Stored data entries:
========================================================================
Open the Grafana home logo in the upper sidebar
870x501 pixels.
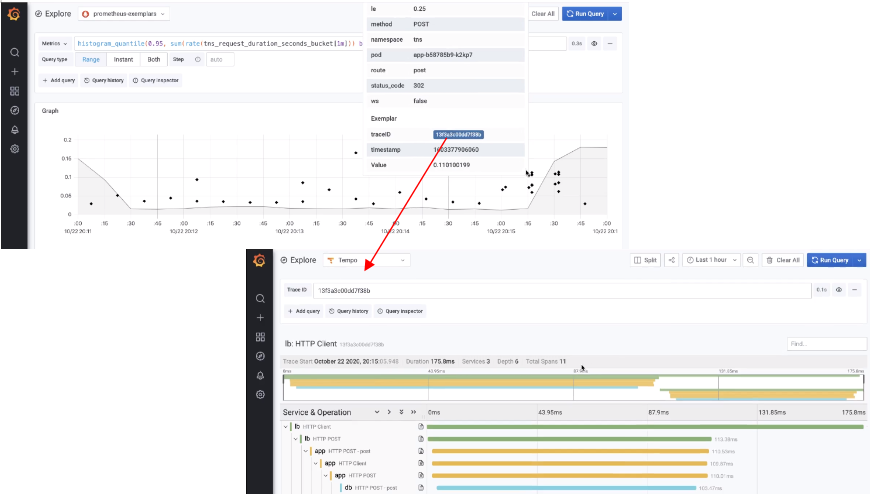coord(14,14)
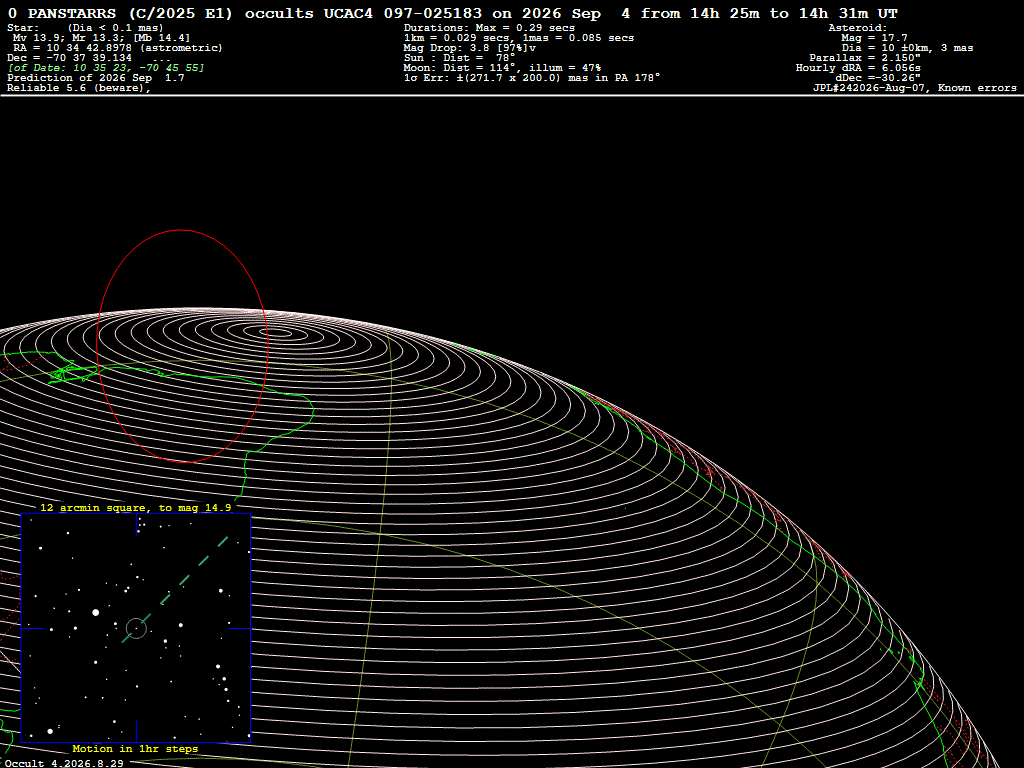Click the 'Asteroid:' heading
Image resolution: width=1024 pixels, height=768 pixels.
click(x=857, y=28)
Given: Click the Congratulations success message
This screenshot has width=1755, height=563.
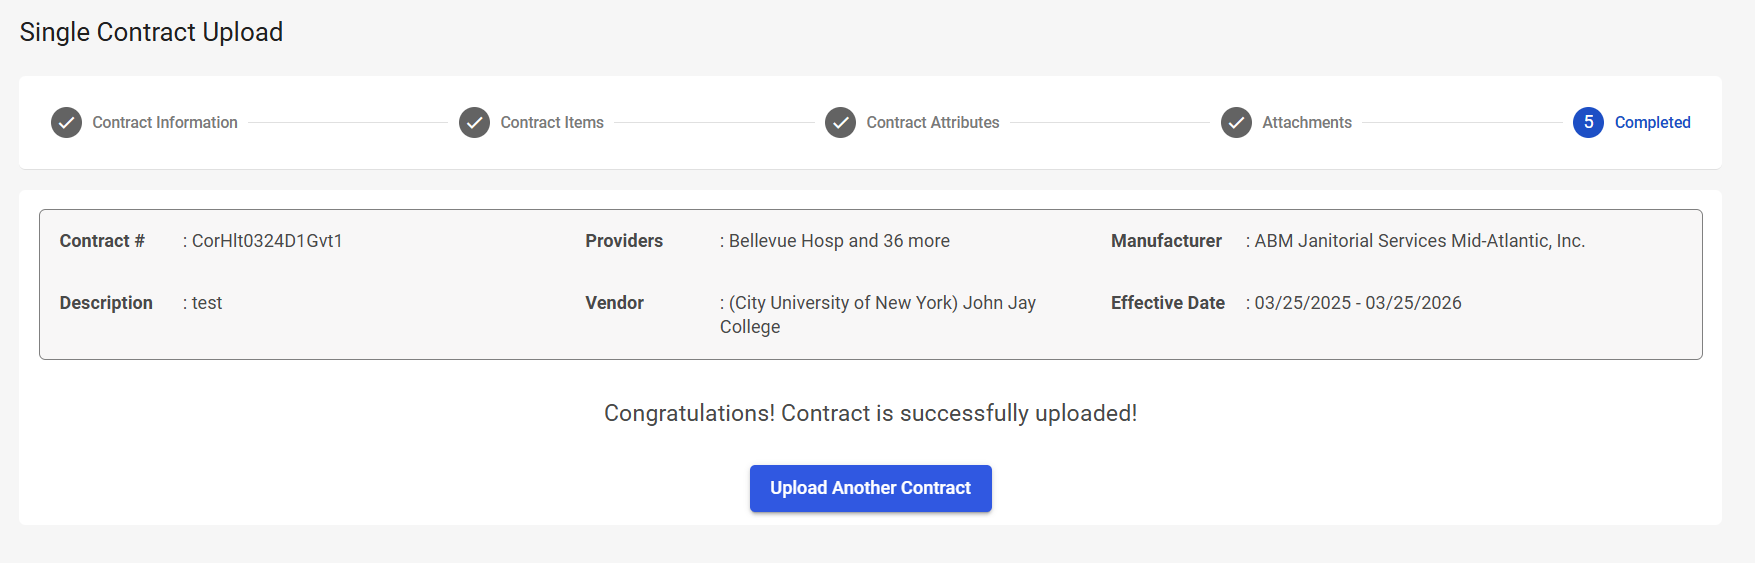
========================================================================
Exercise goal: Word for word, retype all of the data above, but include no pictures.

Solution for this task:
Open the Grafana home logo in the upper sidebar
870x501 pixels.
coord(14,14)
Click the 'Asteroid:' heading
Image resolution: width=1024 pixels, height=768 pixels.
click(x=857, y=28)
Given: Click the Congratulations success message
This screenshot has width=1755, height=563.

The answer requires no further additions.